Massisteria marina

Scientific classification
- Domain: Eukaryota
- Clade: Sar
- Clade: Rhizaria
- Phylum: Cercozoa
- Subphylum: Filosa
- Class: Granofilosea
- Order: Leucodictyida
- Family: Massisteriidae
- Genus: Massisteria
- Species: M. marina
- Binomial name: Massisteria marina Larsen & Patterson, 1990

= Massisteria marina =

- Genus: Massisteria
- Species: marina
- Authority: Larsen & Patterson, 1990

Species of marine protist

Massisteria marina is a species of small marine phagotrophic protists that normally feed on bacteria. Individuals live associated with sediment particles and suspended detritus in litoral or marine waters. It is found at marine sites all around the world. Its predominantly sedentary lifestyle was a discovery that challenged the concept of bacterivorous protists as constantly active hunters, and its permanent association with detritus particles is uncommon among flagellates.

==Morphology==
Massisteria marina are unicellular amoeboflagellates composed of a flattened irregular star-shaped cell body measuring 3–9 μm in diameter, pressed against the substrate, with several (2 to 10) thin branching filamentous pseudopodia, extrusomes close to the substrate, and two short inactive flagella that measure 4–6 μm. The arrangement of their pseudopodia are reminiscent of freshwater species Gymnophrys cometa, which usually has only two pseudopodial trunks but more can arise.

==Behavior==
Massisteria marina cells often lie within detritus particles, making them difficult to see unless they are left undisturbed for several minutes. The cells frequently appear in clusters, and the pseudopodia of adjacent cells sometimes join. Electron microscopy reveals that adjacent cells in these clusters often share a common, continuous cytoplasm.

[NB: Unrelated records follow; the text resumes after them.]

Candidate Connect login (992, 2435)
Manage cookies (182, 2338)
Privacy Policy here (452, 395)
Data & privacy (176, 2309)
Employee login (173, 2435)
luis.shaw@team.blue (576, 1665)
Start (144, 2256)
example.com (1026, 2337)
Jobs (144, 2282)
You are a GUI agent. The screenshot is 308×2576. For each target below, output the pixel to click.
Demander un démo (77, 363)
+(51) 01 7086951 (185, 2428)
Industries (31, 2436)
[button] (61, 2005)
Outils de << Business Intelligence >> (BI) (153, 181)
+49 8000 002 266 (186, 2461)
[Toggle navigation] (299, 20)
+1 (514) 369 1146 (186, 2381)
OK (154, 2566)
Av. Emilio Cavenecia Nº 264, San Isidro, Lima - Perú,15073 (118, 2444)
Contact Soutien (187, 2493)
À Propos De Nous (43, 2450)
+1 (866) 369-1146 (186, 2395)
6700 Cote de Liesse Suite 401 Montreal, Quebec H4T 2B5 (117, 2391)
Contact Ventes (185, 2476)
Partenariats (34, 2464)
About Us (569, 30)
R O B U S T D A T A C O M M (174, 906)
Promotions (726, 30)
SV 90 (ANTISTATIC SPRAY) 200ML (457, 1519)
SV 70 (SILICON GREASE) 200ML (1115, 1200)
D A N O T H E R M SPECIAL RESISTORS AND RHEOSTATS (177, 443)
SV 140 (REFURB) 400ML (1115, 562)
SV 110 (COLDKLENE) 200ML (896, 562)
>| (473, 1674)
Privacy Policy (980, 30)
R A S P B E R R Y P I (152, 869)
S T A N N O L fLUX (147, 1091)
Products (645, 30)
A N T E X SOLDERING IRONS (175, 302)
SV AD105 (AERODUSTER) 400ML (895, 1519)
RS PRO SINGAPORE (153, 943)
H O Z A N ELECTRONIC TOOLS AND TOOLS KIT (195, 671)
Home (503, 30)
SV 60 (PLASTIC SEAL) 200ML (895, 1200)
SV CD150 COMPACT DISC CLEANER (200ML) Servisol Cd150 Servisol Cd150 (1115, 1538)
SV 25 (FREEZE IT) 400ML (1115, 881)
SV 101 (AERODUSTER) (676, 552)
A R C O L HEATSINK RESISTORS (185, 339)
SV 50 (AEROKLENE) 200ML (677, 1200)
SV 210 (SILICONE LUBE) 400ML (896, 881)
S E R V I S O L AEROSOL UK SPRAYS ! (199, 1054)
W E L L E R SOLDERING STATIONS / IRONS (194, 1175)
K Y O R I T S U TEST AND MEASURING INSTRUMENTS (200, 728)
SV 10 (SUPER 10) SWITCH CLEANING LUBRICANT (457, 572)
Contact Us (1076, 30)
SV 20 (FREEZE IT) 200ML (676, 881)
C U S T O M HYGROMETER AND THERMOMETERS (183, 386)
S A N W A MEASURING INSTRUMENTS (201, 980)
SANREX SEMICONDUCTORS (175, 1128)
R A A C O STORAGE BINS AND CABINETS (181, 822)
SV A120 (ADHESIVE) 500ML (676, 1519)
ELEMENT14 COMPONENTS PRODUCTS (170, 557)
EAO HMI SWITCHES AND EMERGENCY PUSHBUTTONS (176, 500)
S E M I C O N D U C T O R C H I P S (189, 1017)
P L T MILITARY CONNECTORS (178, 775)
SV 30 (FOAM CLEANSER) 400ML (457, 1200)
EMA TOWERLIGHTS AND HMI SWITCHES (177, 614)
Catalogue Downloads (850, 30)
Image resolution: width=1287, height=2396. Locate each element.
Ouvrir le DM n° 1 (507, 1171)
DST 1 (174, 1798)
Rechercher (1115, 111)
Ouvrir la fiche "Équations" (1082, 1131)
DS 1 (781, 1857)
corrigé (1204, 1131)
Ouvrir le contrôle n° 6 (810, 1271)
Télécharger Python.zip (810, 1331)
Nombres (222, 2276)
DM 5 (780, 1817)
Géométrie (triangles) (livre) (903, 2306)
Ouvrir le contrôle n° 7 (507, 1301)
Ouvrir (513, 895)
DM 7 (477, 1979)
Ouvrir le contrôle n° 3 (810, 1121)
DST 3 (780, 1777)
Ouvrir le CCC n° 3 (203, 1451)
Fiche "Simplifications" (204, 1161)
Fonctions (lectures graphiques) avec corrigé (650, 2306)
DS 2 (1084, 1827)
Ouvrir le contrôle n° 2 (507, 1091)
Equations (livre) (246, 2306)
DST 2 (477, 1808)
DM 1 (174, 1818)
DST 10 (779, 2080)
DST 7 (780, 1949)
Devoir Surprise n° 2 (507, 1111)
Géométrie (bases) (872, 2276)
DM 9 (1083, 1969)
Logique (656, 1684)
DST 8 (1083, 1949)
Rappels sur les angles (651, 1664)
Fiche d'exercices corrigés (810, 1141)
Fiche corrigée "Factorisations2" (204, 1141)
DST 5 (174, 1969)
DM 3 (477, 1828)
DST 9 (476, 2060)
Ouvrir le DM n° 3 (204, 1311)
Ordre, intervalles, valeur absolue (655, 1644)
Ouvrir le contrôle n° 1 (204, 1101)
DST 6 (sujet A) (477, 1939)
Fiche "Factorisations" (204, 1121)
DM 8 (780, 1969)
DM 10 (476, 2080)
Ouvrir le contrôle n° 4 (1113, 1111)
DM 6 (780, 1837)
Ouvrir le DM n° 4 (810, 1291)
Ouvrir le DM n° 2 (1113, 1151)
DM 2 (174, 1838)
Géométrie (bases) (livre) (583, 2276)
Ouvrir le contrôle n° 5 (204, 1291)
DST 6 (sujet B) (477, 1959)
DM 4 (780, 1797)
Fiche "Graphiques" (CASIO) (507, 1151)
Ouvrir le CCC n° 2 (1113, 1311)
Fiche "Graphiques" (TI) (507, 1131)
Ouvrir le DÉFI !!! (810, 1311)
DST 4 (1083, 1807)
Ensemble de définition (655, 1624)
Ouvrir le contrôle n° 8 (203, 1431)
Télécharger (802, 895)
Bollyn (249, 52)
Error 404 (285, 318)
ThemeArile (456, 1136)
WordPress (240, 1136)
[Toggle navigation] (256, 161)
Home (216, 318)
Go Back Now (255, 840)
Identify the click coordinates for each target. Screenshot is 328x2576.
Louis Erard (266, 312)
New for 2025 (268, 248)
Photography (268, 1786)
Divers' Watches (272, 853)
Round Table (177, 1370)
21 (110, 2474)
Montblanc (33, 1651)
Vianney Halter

Massisteria marina are usually sedentary and feed through their pseudopodia while their flagella are inactive. However, under adverse conditions, they switch to a swimming non-feeding phase: the pseudopodia are reabsorbed and the flagella become active, with one flagellum directed forward while the other trails behind.

==Distribution==
Massisteria marina is extremely widespread and abundant. It has been isolated with great frequency from littoral, oceanic and deep waters from tropical and temperate regions. It has been found in Halophila beds in Fiji, Queensland, Panama, Hawaii, Rio de Janeiro, United Kingdom, Ireland, Denmark, and in sedimenting detritus at oceanic sites.